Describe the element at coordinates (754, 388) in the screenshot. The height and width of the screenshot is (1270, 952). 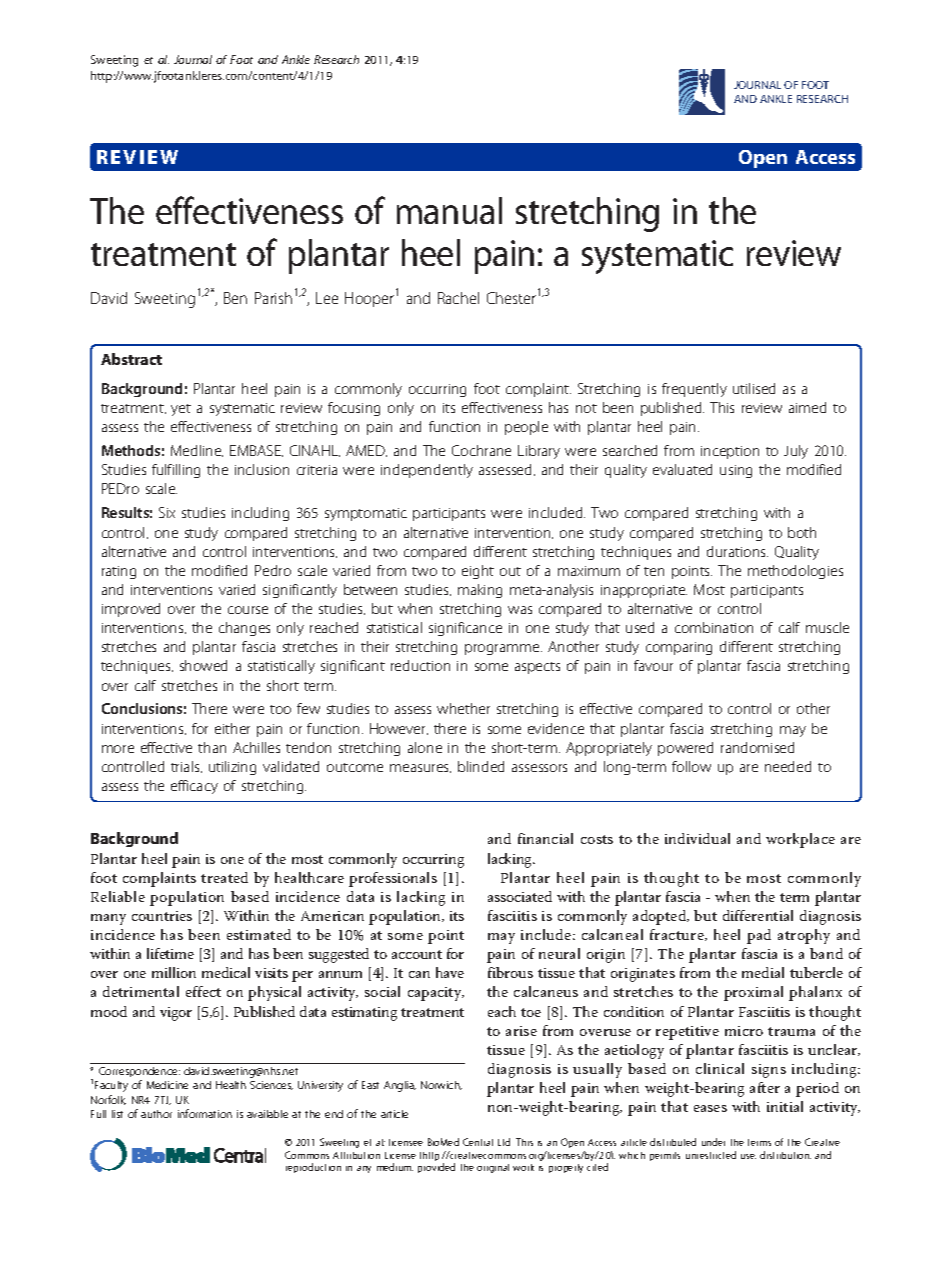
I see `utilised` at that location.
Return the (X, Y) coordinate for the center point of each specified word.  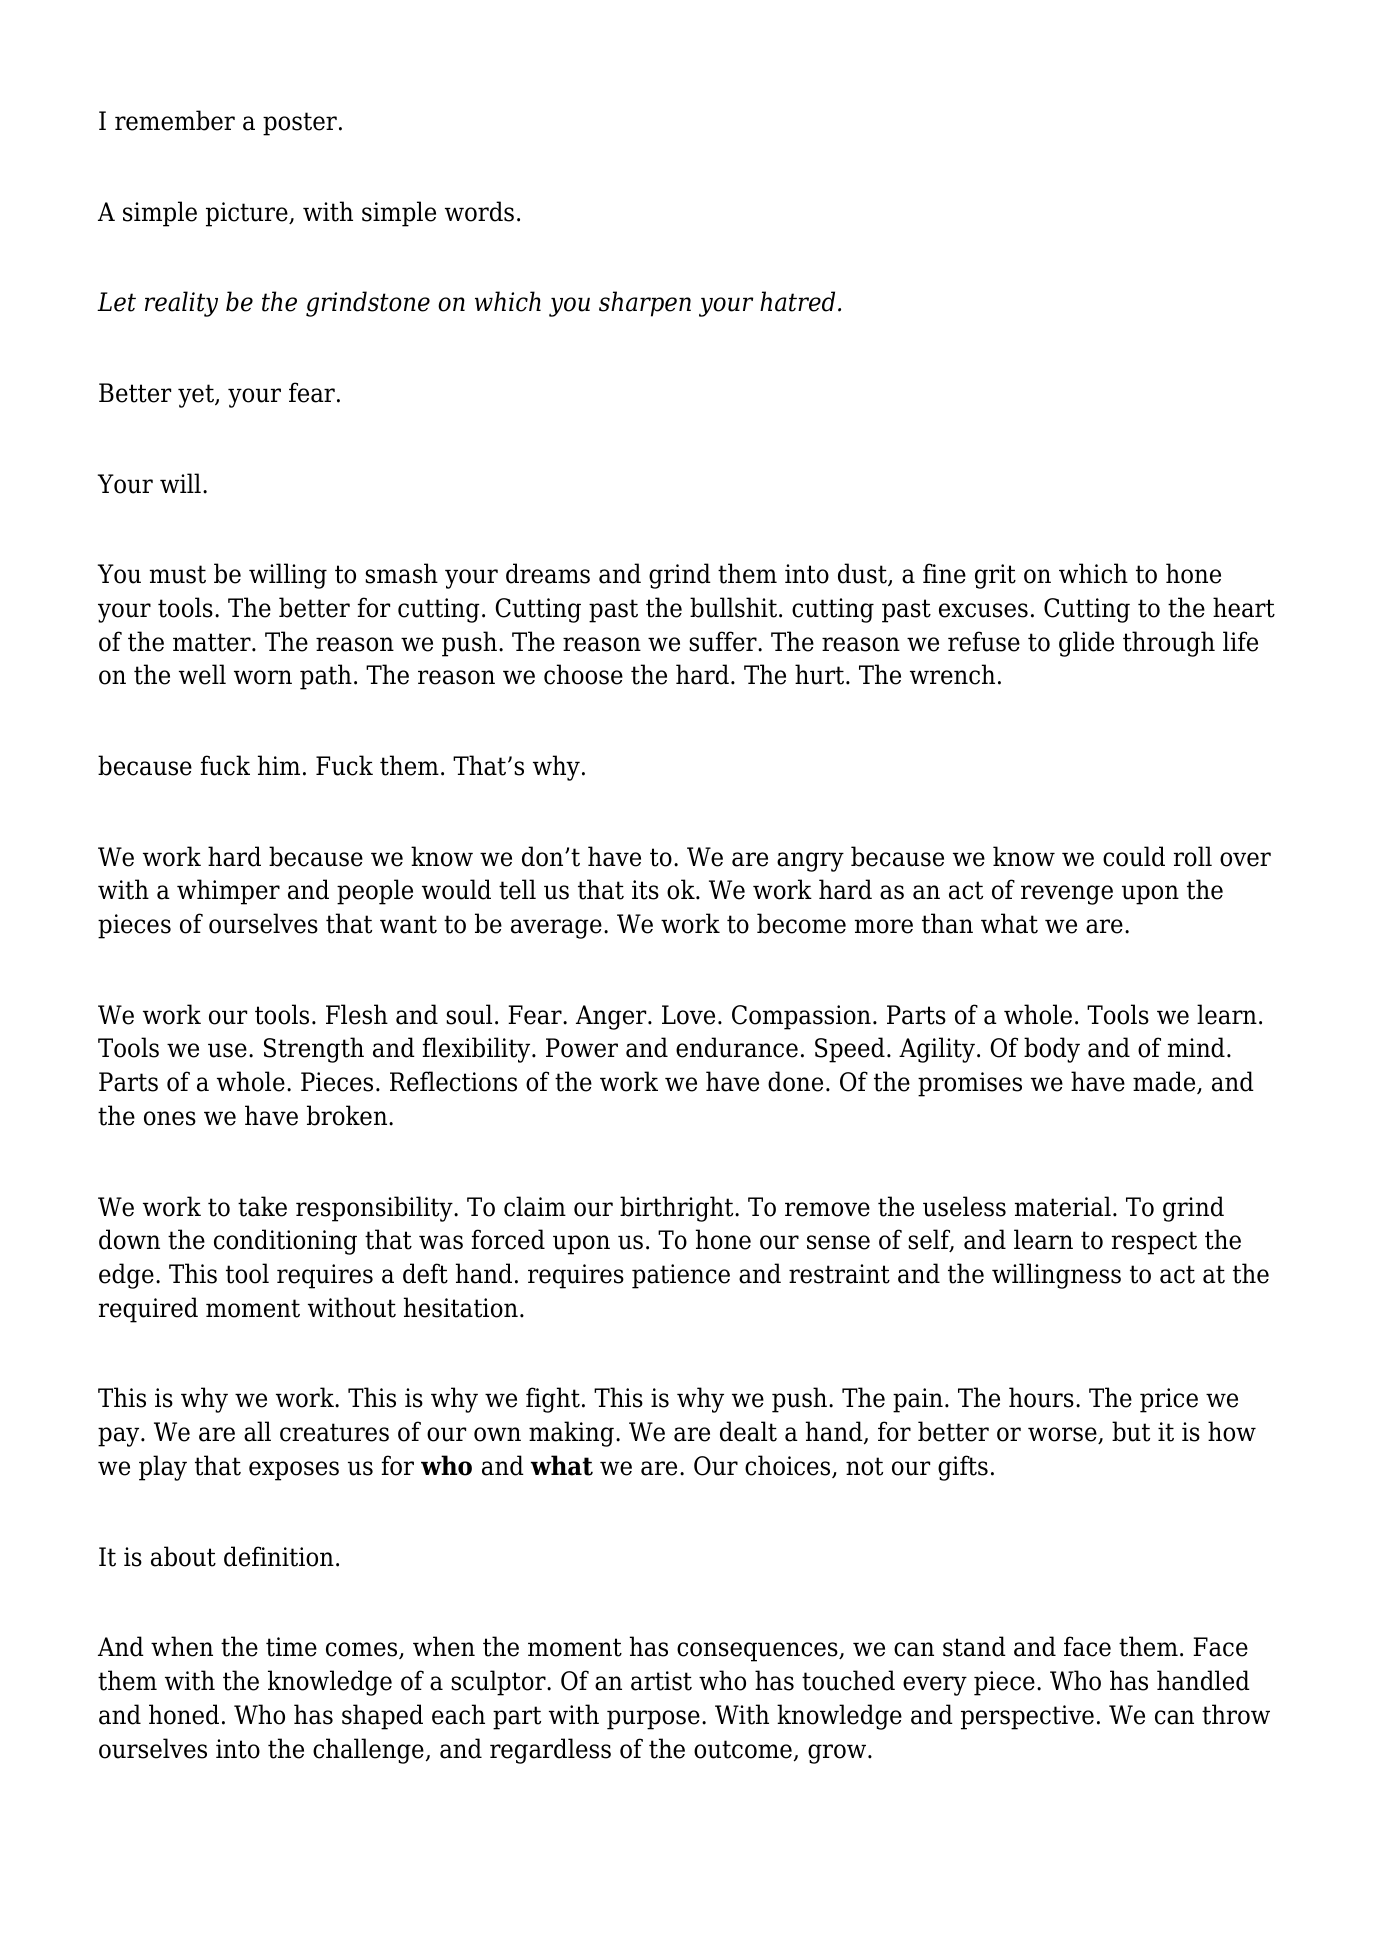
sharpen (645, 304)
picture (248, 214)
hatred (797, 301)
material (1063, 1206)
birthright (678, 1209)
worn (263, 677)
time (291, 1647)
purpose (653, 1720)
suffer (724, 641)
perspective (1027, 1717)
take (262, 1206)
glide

--------------------

§ What the task requires: Can you convert the listing above into a Markdown table with two columns, Row and Entry, giving each line its own numbered row and skipping any blank lines? Leave the pictures out of the answer.

§ Result of this exercise:
| Row | Entry |
|---|---|
| 1 | Describe the element at coordinates (754, 388) in the screenshot. The height and width of the screenshot is (1270, 952).  |
| 2 | I see `utilised` at that location. |
| 3 | Return the (X, Y) coordinate for the center point of each specified word.   |
| 4 | sharpen (645, 304) |
| 5 | picture (248, 214) |
| 6 | hatred (797, 301) |
| 7 | material (1063, 1206) |
| 8 | birthright (678, 1209) |
| 9 | worn (263, 677) |
| 10 | time (291, 1647) |
| 11 | purpose (653, 1720) |
| 12 | suffer (724, 641) |
| 13 | perspective (1027, 1717) |
| 14 | take (262, 1206) |
| 15 | glide |